**PROBLEM REQUIREMENTS**
Write the data out again in full, with no departure from the original.
⁂
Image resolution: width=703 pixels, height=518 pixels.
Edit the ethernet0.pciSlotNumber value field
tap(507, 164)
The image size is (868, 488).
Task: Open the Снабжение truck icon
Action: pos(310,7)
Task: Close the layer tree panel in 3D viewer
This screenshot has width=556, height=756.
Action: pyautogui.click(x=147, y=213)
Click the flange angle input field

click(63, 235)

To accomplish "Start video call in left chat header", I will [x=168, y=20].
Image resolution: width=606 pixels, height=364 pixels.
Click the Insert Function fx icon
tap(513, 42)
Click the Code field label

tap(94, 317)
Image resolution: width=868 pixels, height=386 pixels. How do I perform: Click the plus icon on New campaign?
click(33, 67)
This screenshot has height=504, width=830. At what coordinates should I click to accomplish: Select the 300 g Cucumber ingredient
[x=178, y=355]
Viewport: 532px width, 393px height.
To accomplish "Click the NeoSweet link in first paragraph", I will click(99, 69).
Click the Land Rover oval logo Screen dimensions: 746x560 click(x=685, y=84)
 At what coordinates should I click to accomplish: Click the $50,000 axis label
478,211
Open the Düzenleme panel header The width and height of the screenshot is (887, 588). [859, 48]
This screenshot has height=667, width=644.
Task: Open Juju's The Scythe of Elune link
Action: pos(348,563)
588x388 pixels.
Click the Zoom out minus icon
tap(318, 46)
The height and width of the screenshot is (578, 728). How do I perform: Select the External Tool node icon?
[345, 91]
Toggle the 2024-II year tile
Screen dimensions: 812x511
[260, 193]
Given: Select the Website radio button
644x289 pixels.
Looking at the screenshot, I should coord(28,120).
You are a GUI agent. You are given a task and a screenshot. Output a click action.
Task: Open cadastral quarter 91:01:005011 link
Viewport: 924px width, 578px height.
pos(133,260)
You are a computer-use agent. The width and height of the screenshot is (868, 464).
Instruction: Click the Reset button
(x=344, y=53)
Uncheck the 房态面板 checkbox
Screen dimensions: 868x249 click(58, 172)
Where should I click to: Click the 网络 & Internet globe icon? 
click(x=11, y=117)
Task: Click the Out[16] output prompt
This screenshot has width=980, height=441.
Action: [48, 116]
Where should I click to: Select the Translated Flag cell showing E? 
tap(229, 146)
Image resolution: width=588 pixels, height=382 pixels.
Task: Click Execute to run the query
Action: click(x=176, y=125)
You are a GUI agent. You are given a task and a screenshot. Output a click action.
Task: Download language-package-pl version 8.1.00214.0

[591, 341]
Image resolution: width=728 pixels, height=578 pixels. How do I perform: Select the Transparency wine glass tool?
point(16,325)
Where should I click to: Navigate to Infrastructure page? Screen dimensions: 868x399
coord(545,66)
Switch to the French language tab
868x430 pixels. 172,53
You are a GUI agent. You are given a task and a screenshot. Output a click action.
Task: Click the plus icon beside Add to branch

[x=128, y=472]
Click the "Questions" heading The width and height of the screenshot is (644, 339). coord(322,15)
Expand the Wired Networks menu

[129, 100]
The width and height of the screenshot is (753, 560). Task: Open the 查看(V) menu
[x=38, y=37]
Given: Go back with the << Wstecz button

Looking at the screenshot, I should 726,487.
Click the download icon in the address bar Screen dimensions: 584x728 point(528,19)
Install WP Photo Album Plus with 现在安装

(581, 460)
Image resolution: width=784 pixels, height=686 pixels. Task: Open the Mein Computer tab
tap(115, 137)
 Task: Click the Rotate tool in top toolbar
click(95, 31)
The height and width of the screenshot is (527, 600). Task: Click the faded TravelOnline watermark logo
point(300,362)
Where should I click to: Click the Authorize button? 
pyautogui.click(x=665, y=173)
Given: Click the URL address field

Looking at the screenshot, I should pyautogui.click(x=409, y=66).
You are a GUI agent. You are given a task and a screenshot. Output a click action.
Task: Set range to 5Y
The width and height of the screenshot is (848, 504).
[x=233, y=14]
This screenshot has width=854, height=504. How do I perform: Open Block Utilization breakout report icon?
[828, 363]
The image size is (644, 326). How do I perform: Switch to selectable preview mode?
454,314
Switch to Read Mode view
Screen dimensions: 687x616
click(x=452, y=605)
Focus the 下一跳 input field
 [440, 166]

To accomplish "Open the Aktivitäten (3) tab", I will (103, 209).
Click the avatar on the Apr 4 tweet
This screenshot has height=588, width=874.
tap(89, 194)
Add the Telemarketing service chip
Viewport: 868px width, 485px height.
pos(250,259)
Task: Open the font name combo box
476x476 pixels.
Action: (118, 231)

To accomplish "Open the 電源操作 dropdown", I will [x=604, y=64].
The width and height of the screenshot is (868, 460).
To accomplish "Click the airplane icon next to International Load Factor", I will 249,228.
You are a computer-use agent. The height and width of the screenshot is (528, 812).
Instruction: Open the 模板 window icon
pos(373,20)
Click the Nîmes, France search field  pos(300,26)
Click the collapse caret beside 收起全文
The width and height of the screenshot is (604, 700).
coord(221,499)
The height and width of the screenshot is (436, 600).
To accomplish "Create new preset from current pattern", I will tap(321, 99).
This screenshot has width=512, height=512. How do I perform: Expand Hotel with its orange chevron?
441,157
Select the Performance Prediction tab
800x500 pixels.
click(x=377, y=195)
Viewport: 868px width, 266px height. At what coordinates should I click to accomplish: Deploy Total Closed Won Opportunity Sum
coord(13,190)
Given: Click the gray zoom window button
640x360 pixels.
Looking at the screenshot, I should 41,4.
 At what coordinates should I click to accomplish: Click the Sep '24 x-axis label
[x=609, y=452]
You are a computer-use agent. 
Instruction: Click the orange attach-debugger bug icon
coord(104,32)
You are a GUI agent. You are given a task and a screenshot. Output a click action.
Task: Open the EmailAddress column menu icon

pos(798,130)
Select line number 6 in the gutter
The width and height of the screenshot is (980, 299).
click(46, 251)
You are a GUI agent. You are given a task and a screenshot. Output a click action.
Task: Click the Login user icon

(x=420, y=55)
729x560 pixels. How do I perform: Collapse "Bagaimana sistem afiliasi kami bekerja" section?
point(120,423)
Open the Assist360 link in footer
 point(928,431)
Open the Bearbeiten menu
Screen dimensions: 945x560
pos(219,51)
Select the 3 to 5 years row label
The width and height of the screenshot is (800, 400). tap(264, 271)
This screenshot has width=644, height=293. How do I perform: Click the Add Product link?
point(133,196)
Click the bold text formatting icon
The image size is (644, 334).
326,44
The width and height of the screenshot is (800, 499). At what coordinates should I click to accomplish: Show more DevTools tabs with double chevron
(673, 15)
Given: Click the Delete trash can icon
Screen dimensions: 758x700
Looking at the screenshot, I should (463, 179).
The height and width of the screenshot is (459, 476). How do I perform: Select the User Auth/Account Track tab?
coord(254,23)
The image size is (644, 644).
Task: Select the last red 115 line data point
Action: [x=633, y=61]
⁂
**RESULT OF THE TASK**
Image resolution: width=703 pixels, height=518 pixels.
Edit the ethernet0.pciSlotNumber value field
tap(507, 164)
The image size is (868, 488).
Task: Open the Снабжение truck icon
Action: pos(310,7)
Task: Close the layer tree panel in 3D viewer
This screenshot has width=556, height=756.
Action: pyautogui.click(x=147, y=213)
Click the flange angle input field

click(63, 235)

To accomplish "Start video call in left chat header", I will [x=168, y=20].
Image resolution: width=606 pixels, height=364 pixels.
Click the Insert Function fx icon
tap(513, 42)
Click the Code field label

tap(94, 317)
Image resolution: width=868 pixels, height=386 pixels. How do I perform: Click the plus icon on New campaign?
click(33, 67)
This screenshot has height=504, width=830. At what coordinates should I click to accomplish: Select the 300 g Cucumber ingredient
[x=178, y=355]
Viewport: 532px width, 393px height.
To accomplish "Click the NeoSweet link in first paragraph", I will click(99, 69).
Click the Land Rover oval logo Screen dimensions: 746x560 click(x=685, y=84)
 At what coordinates should I click to accomplish: Click the $50,000 axis label
478,211
Open the Düzenleme panel header The width and height of the screenshot is (887, 588). [859, 48]
This screenshot has height=667, width=644.
Task: Open Juju's The Scythe of Elune link
Action: pos(348,563)
588x388 pixels.
Click the Zoom out minus icon
tap(318, 46)
The height and width of the screenshot is (578, 728). How do I perform: Select the External Tool node icon?
[345, 91]
Toggle the 2024-II year tile
Screen dimensions: 812x511
[260, 193]
Given: Select the Website radio button
644x289 pixels.
Looking at the screenshot, I should coord(28,120).
You are a GUI agent. You are given a task and a screenshot. Output a click action.
Task: Open cadastral quarter 91:01:005011 link
Viewport: 924px width, 578px height.
pos(133,260)
You are a computer-use agent. The width and height of the screenshot is (868, 464).
Instruction: Click the Reset button
(x=344, y=53)
Uncheck the 房态面板 checkbox
Screen dimensions: 868x249 click(58, 172)
Where should I click to: Click the 网络 & Internet globe icon? 
click(x=11, y=117)
Task: Click the Out[16] output prompt
This screenshot has width=980, height=441.
Action: [48, 116]
Where should I click to: Select the Translated Flag cell showing E? 
tap(229, 146)
Image resolution: width=588 pixels, height=382 pixels.
Task: Click Execute to run the query
Action: click(x=176, y=125)
You are a GUI agent. You are given a task and a screenshot. Output a click action.
Task: Download language-package-pl version 8.1.00214.0

[591, 341]
Image resolution: width=728 pixels, height=578 pixels. How do I perform: Select the Transparency wine glass tool?
point(16,325)
Where should I click to: Navigate to Infrastructure page? Screen dimensions: 868x399
coord(545,66)
Switch to the French language tab
868x430 pixels. 172,53
You are a GUI agent. You are given a task and a screenshot. Output a click action.
Task: Click the plus icon beside Add to branch

[x=128, y=472]
Click the "Questions" heading The width and height of the screenshot is (644, 339). coord(322,15)
Expand the Wired Networks menu

[129, 100]
The width and height of the screenshot is (753, 560). Task: Open the 查看(V) menu
[x=38, y=37]
Given: Go back with the << Wstecz button

Looking at the screenshot, I should 726,487.
Click the download icon in the address bar Screen dimensions: 584x728 point(528,19)
Install WP Photo Album Plus with 现在安装

(581, 460)
Image resolution: width=784 pixels, height=686 pixels. Task: Open the Mein Computer tab
tap(115, 137)
 Task: Click the Rotate tool in top toolbar
click(95, 31)
The height and width of the screenshot is (527, 600). Task: Click the faded TravelOnline watermark logo
point(300,362)
Where should I click to: Click the Authorize button? 
pyautogui.click(x=665, y=173)
Given: Click the URL address field

Looking at the screenshot, I should pyautogui.click(x=409, y=66).
You are a GUI agent. You are given a task and a screenshot. Output a click action.
Task: Set range to 5Y
The width and height of the screenshot is (848, 504).
[x=233, y=14]
This screenshot has width=854, height=504. How do I perform: Open Block Utilization breakout report icon?
[828, 363]
The image size is (644, 326). How do I perform: Switch to selectable preview mode?
454,314
Switch to Read Mode view
Screen dimensions: 687x616
click(x=452, y=605)
Focus the 下一跳 input field
 [440, 166]

To accomplish "Open the Aktivitäten (3) tab", I will (103, 209).
Click the avatar on the Apr 4 tweet
This screenshot has height=588, width=874.
tap(89, 194)
Add the Telemarketing service chip
Viewport: 868px width, 485px height.
pos(250,259)
Task: Open the font name combo box
476x476 pixels.
Action: (118, 231)

To accomplish "Open the 電源操作 dropdown", I will [x=604, y=64].
The width and height of the screenshot is (868, 460).
To accomplish "Click the airplane icon next to International Load Factor", I will 249,228.
You are a computer-use agent. The height and width of the screenshot is (528, 812).
Instruction: Open the 模板 window icon
pos(373,20)
Click the Nîmes, France search field  pos(300,26)
Click the collapse caret beside 收起全文
The width and height of the screenshot is (604, 700).
coord(221,499)
The height and width of the screenshot is (436, 600).
To accomplish "Create new preset from current pattern", I will tap(321, 99).
This screenshot has width=512, height=512. How do I perform: Expand Hotel with its orange chevron?
441,157
Select the Performance Prediction tab
800x500 pixels.
click(x=377, y=195)
Viewport: 868px width, 266px height. At what coordinates should I click to accomplish: Deploy Total Closed Won Opportunity Sum
coord(13,190)
Given: Click the gray zoom window button
640x360 pixels.
Looking at the screenshot, I should 41,4.
 At what coordinates should I click to accomplish: Click the Sep '24 x-axis label
[x=609, y=452]
You are a computer-use agent. 
Instruction: Click the orange attach-debugger bug icon
coord(104,32)
You are a GUI agent. You are given a task and a screenshot. Output a click action.
Task: Open the EmailAddress column menu icon

pos(798,130)
Select line number 6 in the gutter
The width and height of the screenshot is (980, 299).
click(46, 251)
You are a GUI agent. You are given a task and a screenshot. Output a click action.
Task: Click the Login user icon

(x=420, y=55)
729x560 pixels. How do I perform: Collapse "Bagaimana sistem afiliasi kami bekerja" section?
point(120,423)
Open the Assist360 link in footer
 point(928,431)
Open the Bearbeiten menu
Screen dimensions: 945x560
pos(219,51)
Select the 3 to 5 years row label
The width and height of the screenshot is (800, 400). tap(264, 271)
This screenshot has width=644, height=293. How do I perform: Click the Add Product link?
point(133,196)
Click the bold text formatting icon
The image size is (644, 334).
326,44
The width and height of the screenshot is (800, 499). At what coordinates should I click to accomplish: Show more DevTools tabs with double chevron
(673, 15)
Given: Click the Delete trash can icon
Screen dimensions: 758x700
Looking at the screenshot, I should (463, 179).
The height and width of the screenshot is (459, 476). How do I perform: Select the User Auth/Account Track tab?
coord(254,23)
The image size is (644, 644).
Task: Select the last red 115 line data point
Action: [x=633, y=61]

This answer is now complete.